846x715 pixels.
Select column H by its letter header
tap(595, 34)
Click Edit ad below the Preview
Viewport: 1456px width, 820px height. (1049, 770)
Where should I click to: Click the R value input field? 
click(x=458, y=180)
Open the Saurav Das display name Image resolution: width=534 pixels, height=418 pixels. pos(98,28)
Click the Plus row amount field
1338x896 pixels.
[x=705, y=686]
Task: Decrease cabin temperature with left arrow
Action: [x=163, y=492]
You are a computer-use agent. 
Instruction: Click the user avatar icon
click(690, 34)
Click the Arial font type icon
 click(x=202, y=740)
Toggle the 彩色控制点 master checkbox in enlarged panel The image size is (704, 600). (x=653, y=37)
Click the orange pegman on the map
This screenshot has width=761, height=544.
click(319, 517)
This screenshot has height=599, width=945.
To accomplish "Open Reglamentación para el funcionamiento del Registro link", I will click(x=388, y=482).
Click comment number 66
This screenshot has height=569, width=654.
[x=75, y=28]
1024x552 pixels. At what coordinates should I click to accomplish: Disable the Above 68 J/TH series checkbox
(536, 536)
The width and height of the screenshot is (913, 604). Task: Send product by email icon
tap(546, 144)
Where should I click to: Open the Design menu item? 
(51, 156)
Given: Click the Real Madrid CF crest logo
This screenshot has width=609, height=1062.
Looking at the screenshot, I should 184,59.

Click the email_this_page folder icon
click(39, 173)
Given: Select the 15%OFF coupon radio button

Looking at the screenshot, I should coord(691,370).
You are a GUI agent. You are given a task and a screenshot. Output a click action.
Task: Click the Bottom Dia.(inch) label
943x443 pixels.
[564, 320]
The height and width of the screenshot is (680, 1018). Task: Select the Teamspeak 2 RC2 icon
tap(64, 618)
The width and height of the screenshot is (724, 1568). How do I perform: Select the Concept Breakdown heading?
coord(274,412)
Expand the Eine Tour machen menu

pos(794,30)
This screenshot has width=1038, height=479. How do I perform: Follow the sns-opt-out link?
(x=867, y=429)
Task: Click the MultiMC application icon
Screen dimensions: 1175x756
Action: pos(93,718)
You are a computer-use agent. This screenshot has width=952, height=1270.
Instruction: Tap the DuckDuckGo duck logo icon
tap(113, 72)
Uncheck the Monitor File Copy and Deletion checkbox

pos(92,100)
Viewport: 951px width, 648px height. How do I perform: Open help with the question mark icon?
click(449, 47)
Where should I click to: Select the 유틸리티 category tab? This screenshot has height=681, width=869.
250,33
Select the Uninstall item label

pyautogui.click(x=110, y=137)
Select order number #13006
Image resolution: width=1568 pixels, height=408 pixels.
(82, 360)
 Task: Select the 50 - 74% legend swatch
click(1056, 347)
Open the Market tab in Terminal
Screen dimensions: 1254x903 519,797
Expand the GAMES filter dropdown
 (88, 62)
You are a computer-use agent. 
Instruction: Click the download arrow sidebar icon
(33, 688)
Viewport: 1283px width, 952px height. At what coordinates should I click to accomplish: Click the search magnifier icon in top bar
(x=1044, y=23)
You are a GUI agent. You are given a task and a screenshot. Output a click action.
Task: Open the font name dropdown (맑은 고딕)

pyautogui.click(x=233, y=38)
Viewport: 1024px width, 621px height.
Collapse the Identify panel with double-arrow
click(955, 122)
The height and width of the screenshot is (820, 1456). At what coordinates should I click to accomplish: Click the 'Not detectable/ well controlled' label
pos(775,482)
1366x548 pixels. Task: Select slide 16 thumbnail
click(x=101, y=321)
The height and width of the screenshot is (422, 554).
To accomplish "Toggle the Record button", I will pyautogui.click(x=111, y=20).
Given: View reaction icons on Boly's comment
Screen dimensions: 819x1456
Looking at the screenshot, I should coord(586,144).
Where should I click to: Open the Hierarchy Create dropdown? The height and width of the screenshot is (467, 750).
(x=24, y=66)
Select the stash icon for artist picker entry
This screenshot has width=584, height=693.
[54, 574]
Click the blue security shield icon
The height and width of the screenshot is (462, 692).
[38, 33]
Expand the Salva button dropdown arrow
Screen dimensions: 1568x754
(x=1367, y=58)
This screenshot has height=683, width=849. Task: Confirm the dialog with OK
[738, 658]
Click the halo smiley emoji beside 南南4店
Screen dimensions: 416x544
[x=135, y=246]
########################################
Goal of the exercise. All lines above between those holding "Click the Plus row amount field" and "Task: Click the Bottom Dia.(inch) label", inclusive, must be set down unchanged, and no other line may be included.

Output for this exercise.
Click the Plus row amount field
1338x896 pixels.
[x=705, y=686]
Task: Decrease cabin temperature with left arrow
Action: [x=163, y=492]
You are a computer-use agent. 
Instruction: Click the user avatar icon
click(690, 34)
Click the Arial font type icon
 click(x=202, y=740)
Toggle the 彩色控制点 master checkbox in enlarged panel The image size is (704, 600). (x=653, y=37)
Click the orange pegman on the map
This screenshot has width=761, height=544.
click(319, 517)
This screenshot has height=599, width=945.
To accomplish "Open Reglamentación para el funcionamiento del Registro link", I will click(x=388, y=482).
Click comment number 66
This screenshot has height=569, width=654.
[x=75, y=28]
1024x552 pixels. At what coordinates should I click to accomplish: Disable the Above 68 J/TH series checkbox
(536, 536)
The width and height of the screenshot is (913, 604). Task: Send product by email icon
tap(546, 144)
Where should I click to: Open the Design menu item? 
(51, 156)
Given: Click the Real Madrid CF crest logo
This screenshot has width=609, height=1062.
Looking at the screenshot, I should 184,59.

Click the email_this_page folder icon
click(39, 173)
Given: Select the 15%OFF coupon radio button

Looking at the screenshot, I should coord(691,370).
You are a GUI agent. You are given a task and a screenshot. Output a click action.
Task: Click the Bottom Dia.(inch) label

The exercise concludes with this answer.